I simply started to walk. I followed Tottenham Court Road until it ran out, and I just kept going, walking for the sake of watching the road scrolling in front of me, through concrete deserts, past rail yards and towers where Muggles lived as crowded as house-martens. Then my surroundings changed, from genteel old terraces to a high street lined with a colourful profusion of odd little stores. Some of them offered clothing that diverged enough from Muggle blandness to remind me with a pang of long-vanished Diagon Alley. Some even pretended to offer divinatory services; I scowled at the malformed symbols in the storefronts. Muggles! They're like children, aspiring to powers they could never possess. Powers I will never possess again.
At that moment my aimless gaze paused at a tavern that filled the point of the wedge where the high street and Camden Road crossed. I settled into a seat at the bar and spent the rest of the night there, letting the last bit of hope I had left dissolve itself in a drunken stupor.
Muggles were as good as any wizard at producing means to escape from reality, and in the end any Muggle brew tasted just the same as potent elixirs from hand-blown flasks charmed against light and heat and breakage.
What remains after all hope is lost?
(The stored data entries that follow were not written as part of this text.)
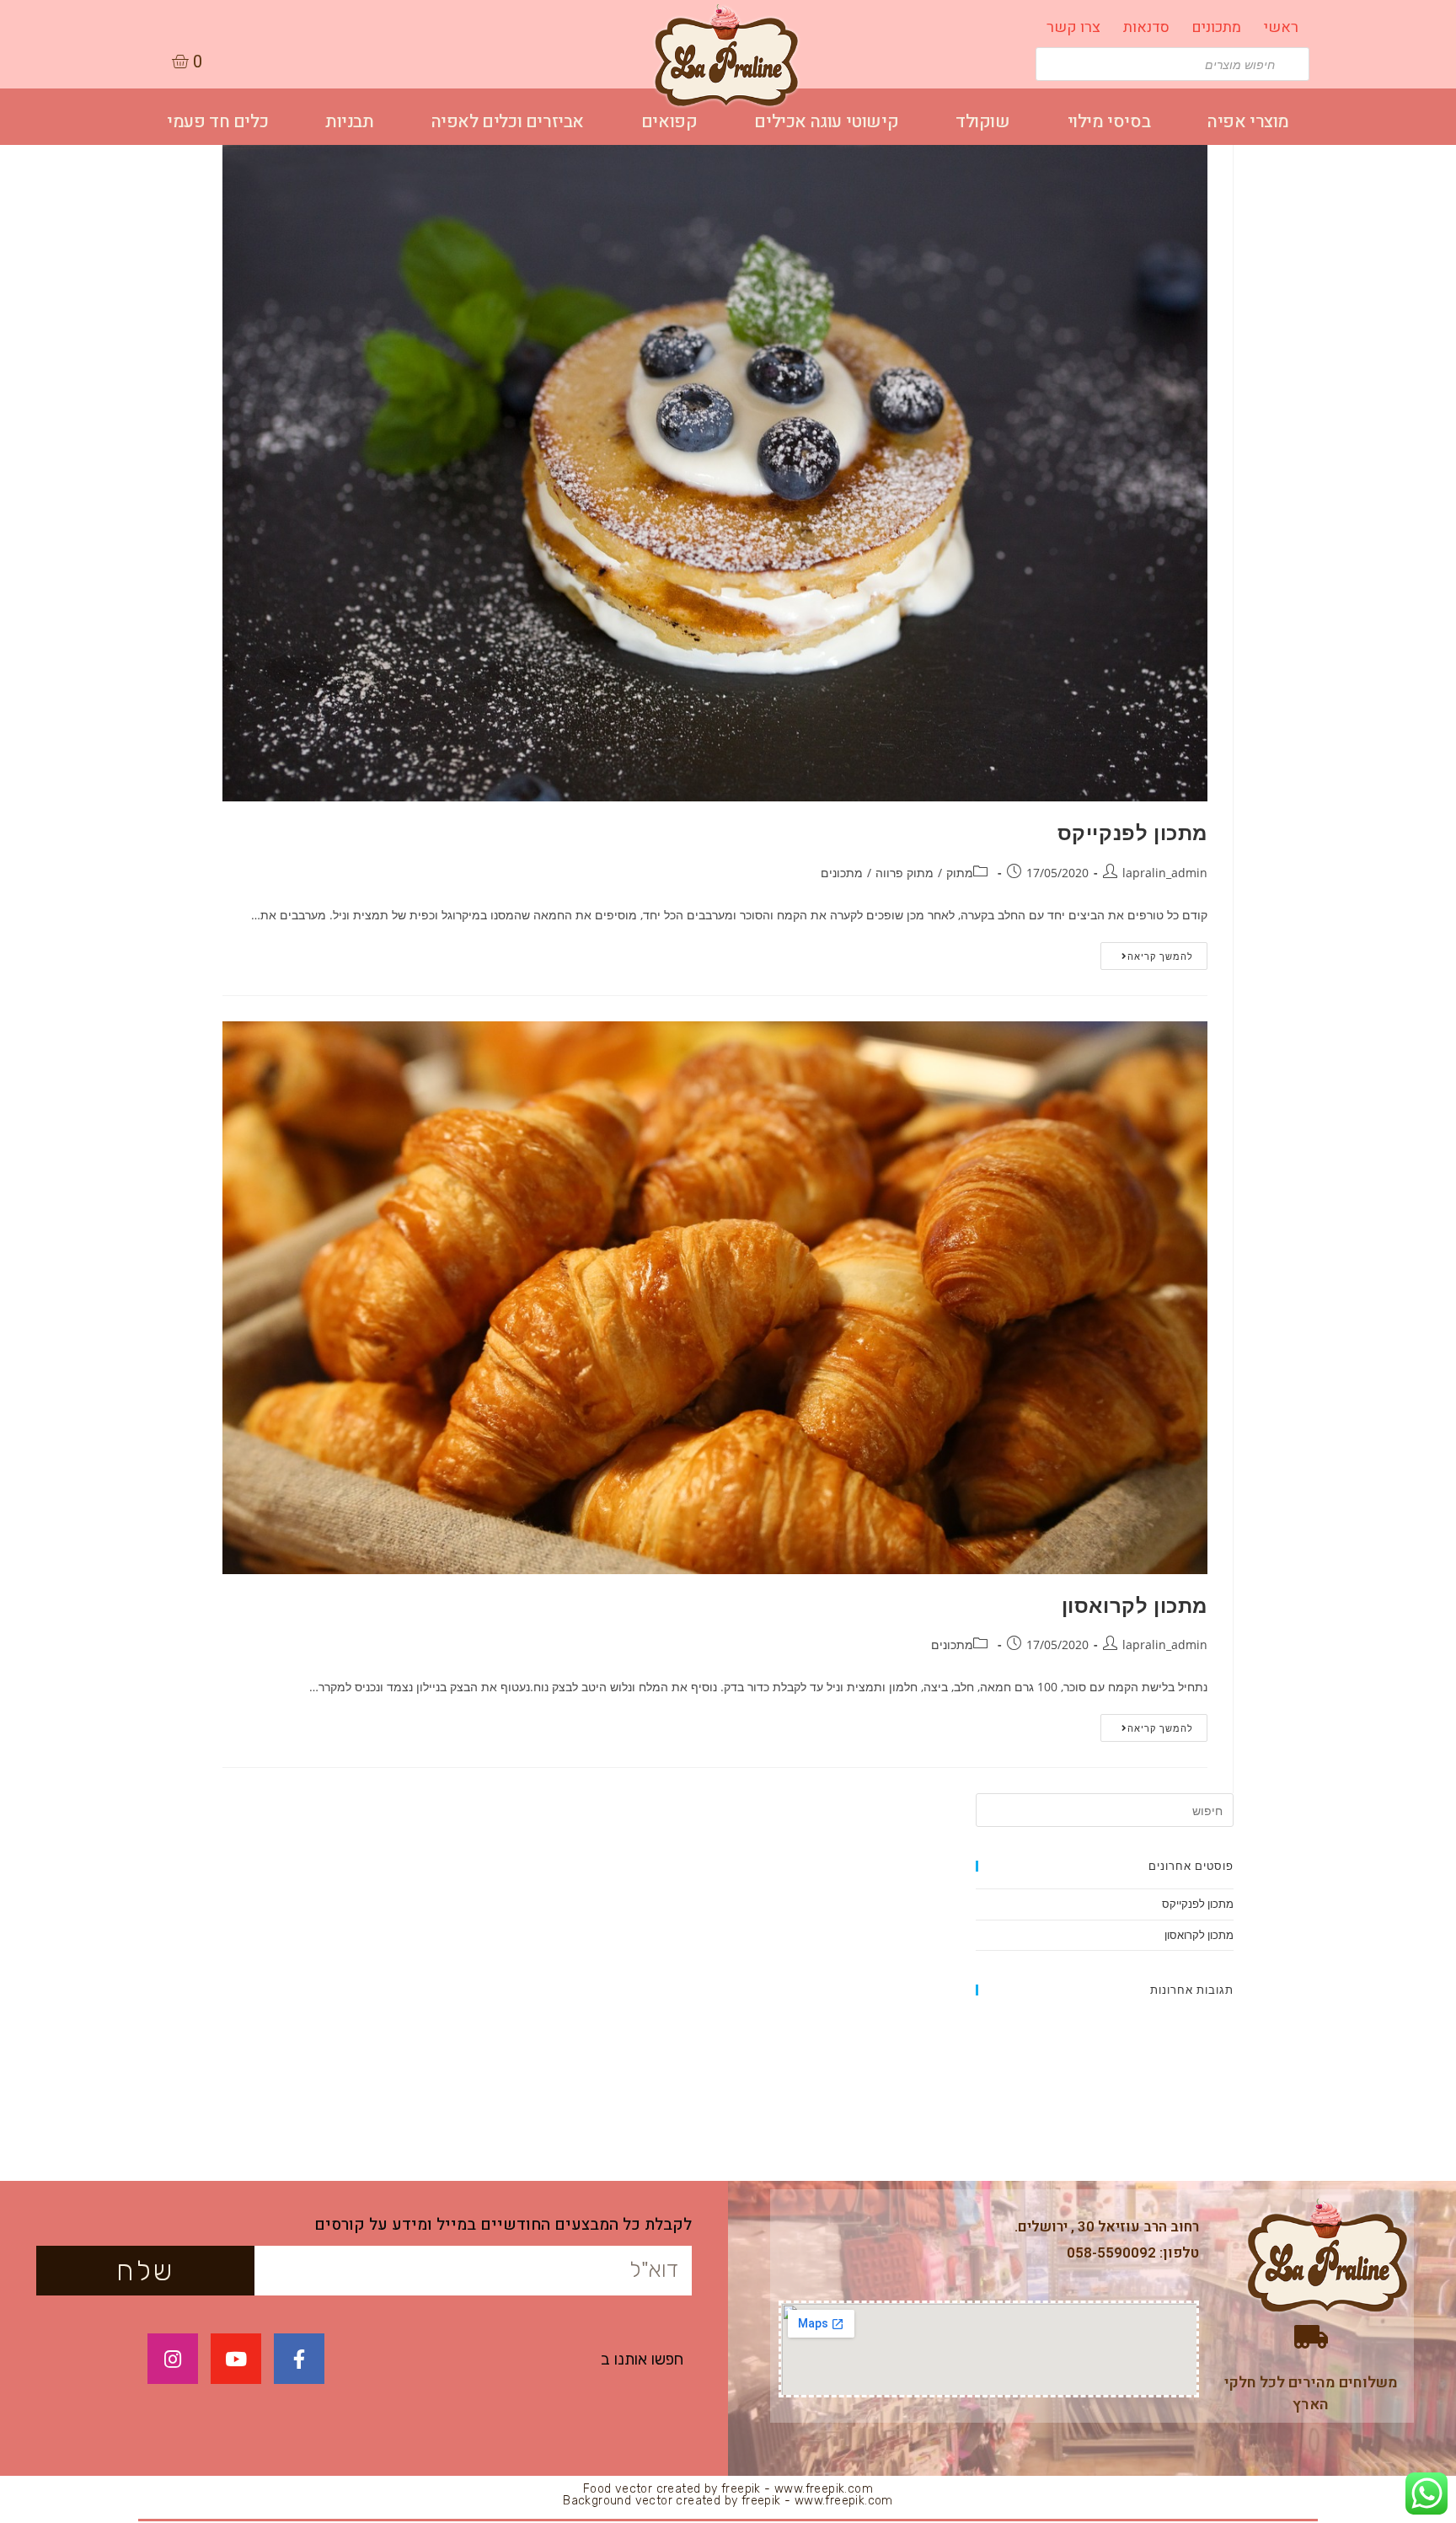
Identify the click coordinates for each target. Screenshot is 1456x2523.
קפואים (669, 122)
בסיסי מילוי (1109, 122)
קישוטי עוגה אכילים (826, 122)
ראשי (1281, 27)
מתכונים (1216, 27)
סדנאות (1146, 27)
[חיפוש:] (1105, 1809)
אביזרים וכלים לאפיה (507, 122)
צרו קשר (1073, 27)
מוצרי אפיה (1248, 122)
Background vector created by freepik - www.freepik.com (728, 2501)
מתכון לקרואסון (1134, 1605)
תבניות (349, 122)
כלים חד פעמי (217, 122)
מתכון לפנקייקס (1132, 832)
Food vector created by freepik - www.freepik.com (728, 2489)
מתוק (959, 873)
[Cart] (187, 61)
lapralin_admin (1164, 873)
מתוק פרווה (904, 873)
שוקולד (983, 122)
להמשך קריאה (1160, 956)
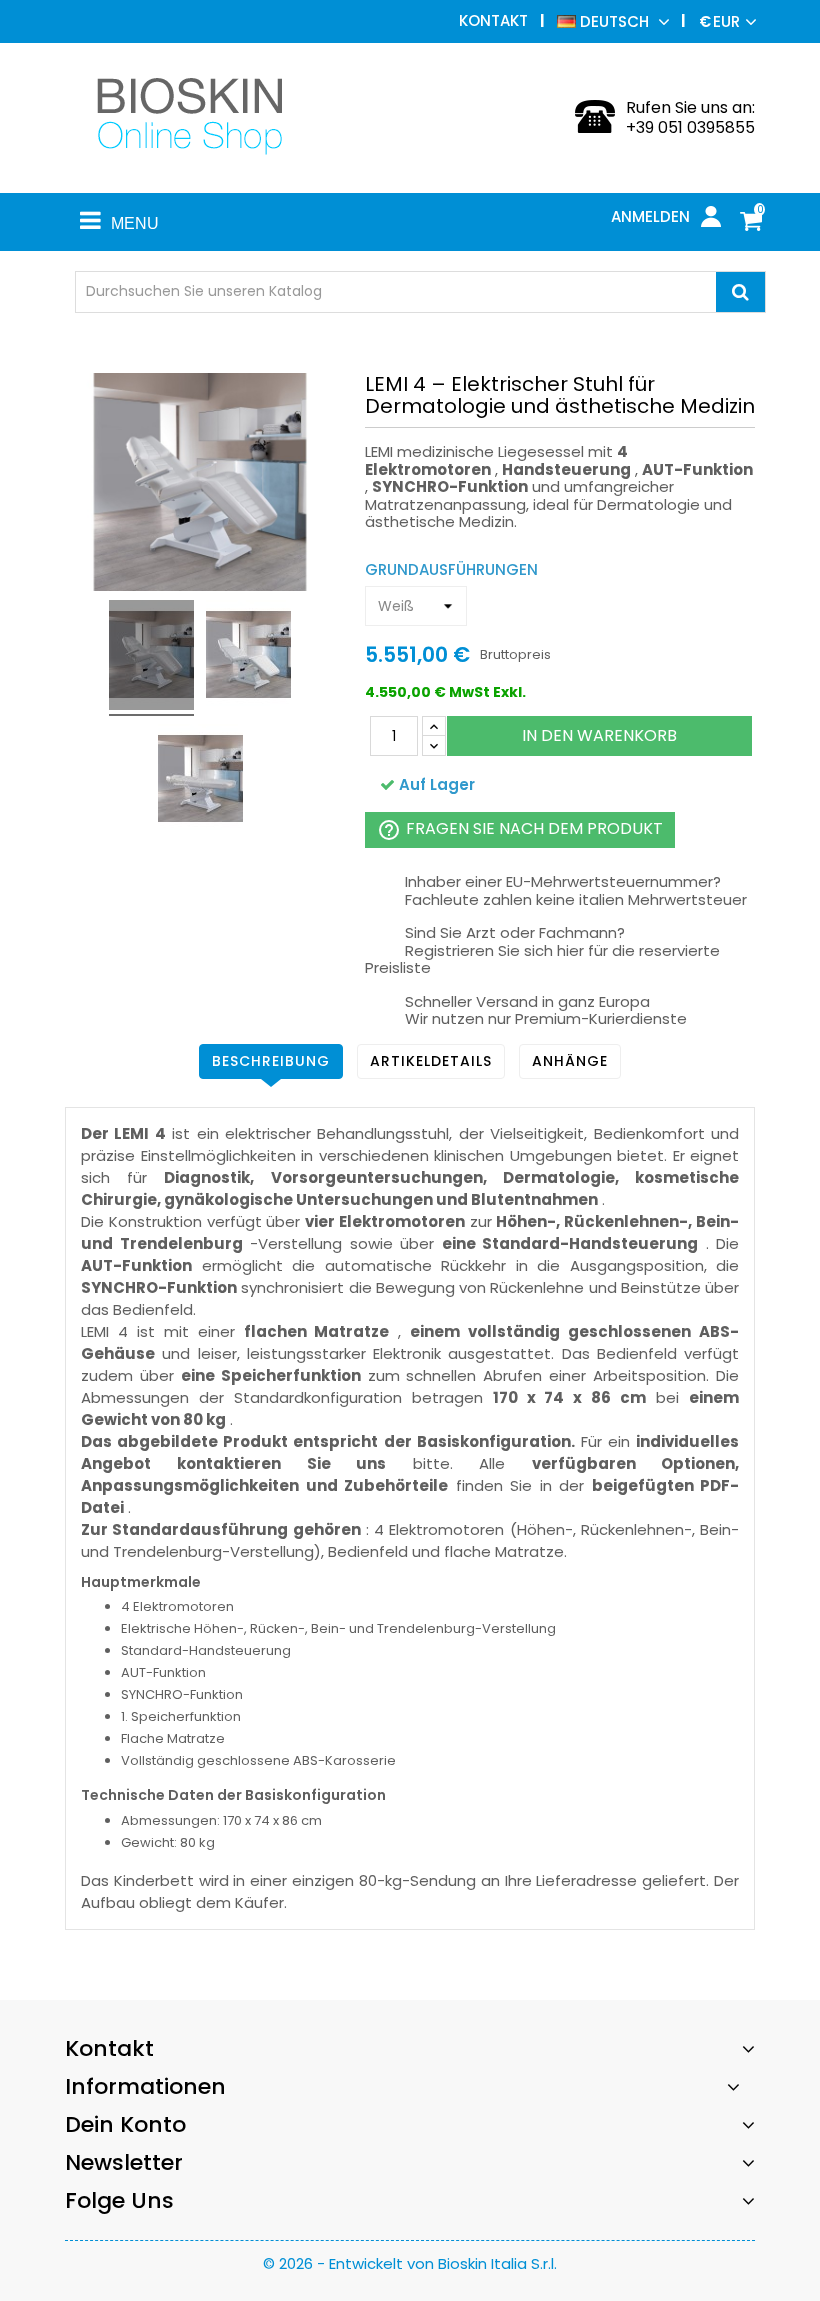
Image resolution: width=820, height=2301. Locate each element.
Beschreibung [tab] (271, 1061)
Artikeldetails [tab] (431, 1061)
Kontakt (493, 20)
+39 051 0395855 (690, 127)
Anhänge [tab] (570, 1061)
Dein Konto (125, 2124)
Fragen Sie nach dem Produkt (520, 829)
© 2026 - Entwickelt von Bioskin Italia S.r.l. (410, 2263)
An empty life? Perhaps reality stripped of illusions. Perhaps the truth.
Now, as I walk past that same tavern beside the Underworld nightclub, closed and silent at this early morning hour, I stop and stare. The name of the tavern jumps out at me, in plain large letters over the dark windows. That name answers the question I've never even formulated fully, an answer that lies in plain sight.
'The World's End'.
When everything comes to that, when the rest of the body is numb enough, it's easy to ignore that illusory itch from the phantom limb of hope, realise once and for all that there is nothing in its place but the plastic and steel prosthesis of reality, and admit that you are crippled.
What did I do in the end? Nothing. Anything. What I always do best, survive.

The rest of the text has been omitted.